*Tarea requerida 1:*
Reproduce sin ningún cambio la reseña completa de Ocaso y fascinación.

Eva Baltasar
Ocaso y fascinación
Random House
128 páginas
Hay algo de ambiguo ya desde el propio título, Ocaso y fascinación, en el nuevo trabajo narrativo de Eva Baltasar. Si bien el «ocaso» y la «fascinación» no son dos antónimos, la escritora catalana parece enfrentarlos en el título, convirtiéndolos en dos momentos distintos que, paradójicamente, subvierten el orden natural de las cosas en cuanto una tendría a pensar que el ocaso es, siempre, el preludio de un final próximo, inminente. Sin embargo, este juego de oposición es solo aparente, porque en realidad entre estos dos momentos hay una continuidad que hace que el ocaso no sea sino un momento previo a un renacer. En otras palabras, el ocaso no es aquí ninguna conclusión, sino la posibilidad de un nuevo inicio. Y es de esta manera que la obra de Baltasar se vuelve nuevamente ambigua, puesto que este nuevo inicio puede leerse unido a lo anterior, pero también desligado. Por tanto, ¿estamos delante de una novela? ¿Es una obra compuesta por dos nouvelles? Muy probablemente, el mejor término para definir Ocaso y fascinación, novela escrita originariamente en catalán y traducida al castellano por Concha Cardeñoso, sea el de díptico, puesto que consta de dos partes que, aun funcionando de manera independiente, están inevitablemente unidas. Y lo que las une es la voz de la protagonista que, en primera persona, cuenta su historia que, en gran medida, se resume a través de las dos citas pertenecientes al Gilgamesh que Baltasar transcribe al inicio de cada una de las dos partes.

*Tarea requerida 2:*
Convierte en un CSV de dos columnas, llamadas texto y respuesta, solo las entradas que comienzan en la línea que contiene "アクセス・会社概要 (623, 1335)" y terminan en la línea que contiene "中学生コース (333, 1366)". Haz una fila por entrada, con cada campo entre comillas dobles y los saltos de línea reemplazados por espacios.

*Datos de entrada:*
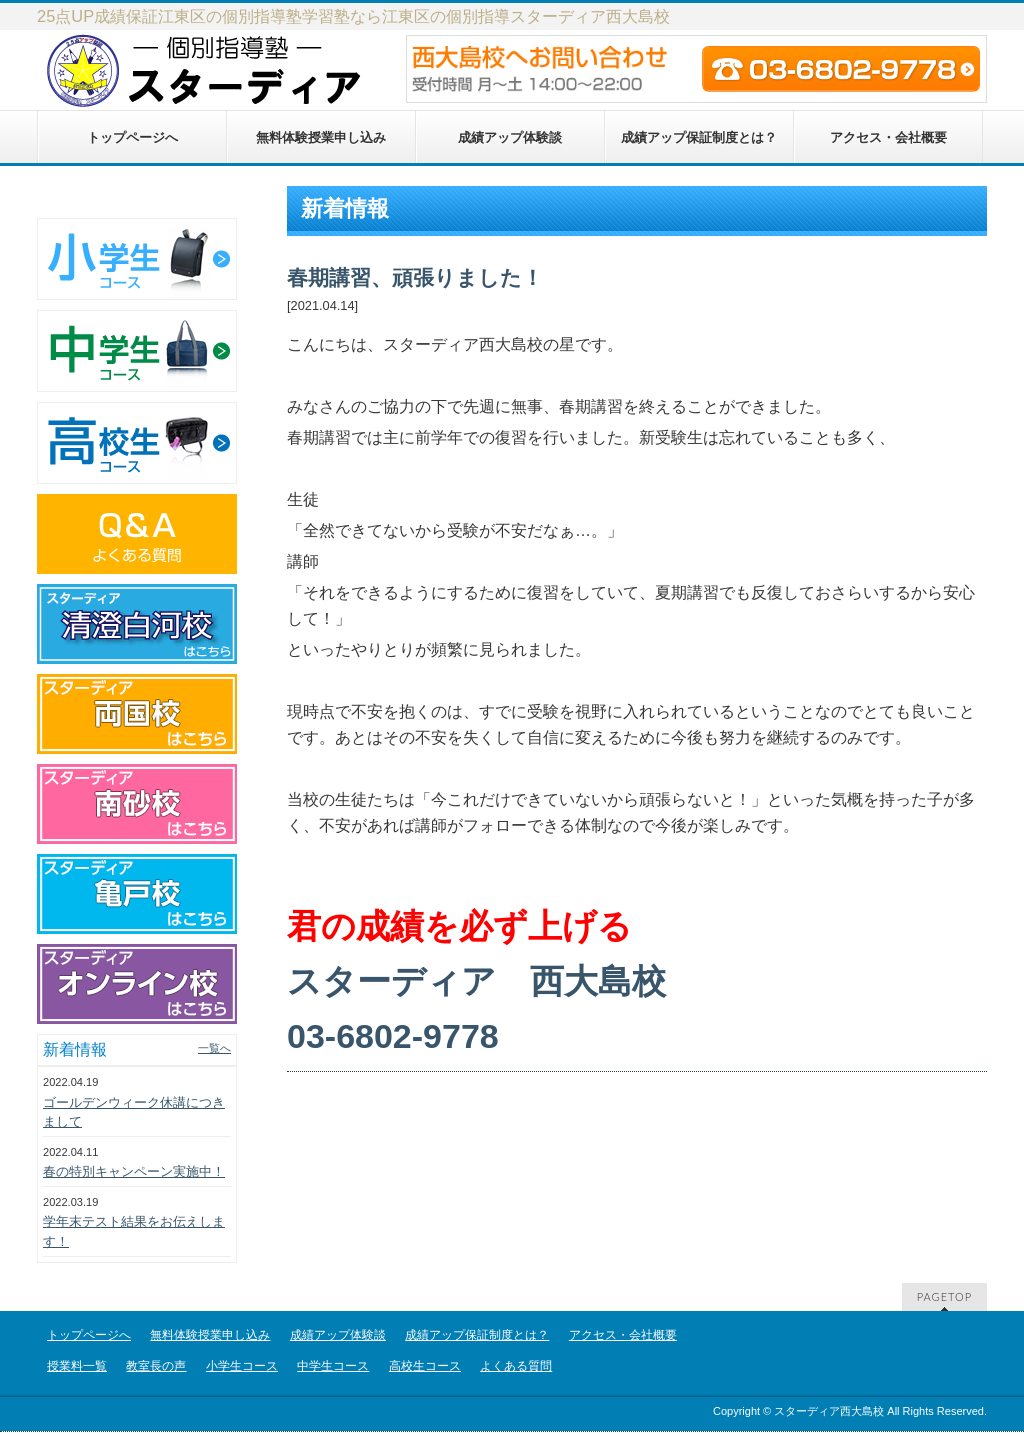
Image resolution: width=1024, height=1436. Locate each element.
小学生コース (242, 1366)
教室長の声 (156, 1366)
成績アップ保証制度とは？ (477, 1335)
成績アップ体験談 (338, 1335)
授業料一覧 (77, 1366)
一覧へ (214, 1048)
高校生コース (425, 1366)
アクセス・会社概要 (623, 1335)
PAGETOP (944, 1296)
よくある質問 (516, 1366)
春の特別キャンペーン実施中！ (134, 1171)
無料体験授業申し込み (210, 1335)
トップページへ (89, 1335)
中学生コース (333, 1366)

==

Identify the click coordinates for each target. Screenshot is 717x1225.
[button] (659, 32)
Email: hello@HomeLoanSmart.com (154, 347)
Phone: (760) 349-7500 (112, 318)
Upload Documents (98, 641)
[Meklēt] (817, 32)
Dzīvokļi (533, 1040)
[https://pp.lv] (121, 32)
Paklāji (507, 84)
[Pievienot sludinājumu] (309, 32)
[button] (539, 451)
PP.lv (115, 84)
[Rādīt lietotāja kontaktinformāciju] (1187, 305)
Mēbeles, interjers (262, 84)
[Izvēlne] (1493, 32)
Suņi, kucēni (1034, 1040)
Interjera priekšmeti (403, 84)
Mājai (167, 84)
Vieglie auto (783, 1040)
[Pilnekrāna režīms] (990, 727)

*Resultado final 1:*
Eva Baltasar
Ocaso y fascinación
Random House
128 páginas
Hay algo de ambiguo ya desde el propio título, Ocaso y fascinación, en el nuevo trabajo narrativo de Eva Baltasar. Si bien el «ocaso» y la «fascinación» no son dos antónimos, la escritora catalana parece enfrentarlos en el título, convirtiéndolos en dos momentos distintos que, paradójicamente, subvierten el orden natural de las cosas en cuanto una tendría a pensar que el ocaso es, siempre, el preludio de un final próximo, inminente. Sin embargo, este juego de oposición es solo aparente, porque en realidad entre estos dos momentos hay una continuidad que hace que el ocaso no sea sino un momento previo a un renacer. En otras palabras, el ocaso no es aquí ninguna conclusión, sino la posibilidad de un nuevo inicio. Y es de esta manera que la obra de Baltasar se vuelve nuevamente ambigua, puesto que este nuevo inicio puede leerse unido a lo anterior, pero también desligado. Por tanto, ¿estamos delante de una novela? ¿Es una obra compuesta por dos nouvelles? Muy probablemente, el mejor término para definir Ocaso y fascinación, novela escrita originariamente en catalán y traducida al castellano por Concha Cardeñoso, sea el de díptico, puesto que consta de dos partes que, aun funcionando de manera independiente, están inevitablemente unidas. Y lo que las une es la voz de la protagonista que, en primera persona, cuenta su historia que, en gran medida, se resume a través de las dos citas pertenecientes al Gilgamesh que Baltasar transcribe al inicio de cada una de las dos partes.

*Resultado final 2:*
texto,respuesta
"アクセス・会社概要","(623, 1335)"
"PAGETOP","(944, 1296)"
"よくある質問","(516, 1366)"
"春の特別キャンペーン実施中！","(134, 1171)"
"無料体験授業申し込み","(210, 1335)"
"トップページへ","(89, 1335)"
"中学生コース","(333, 1366)"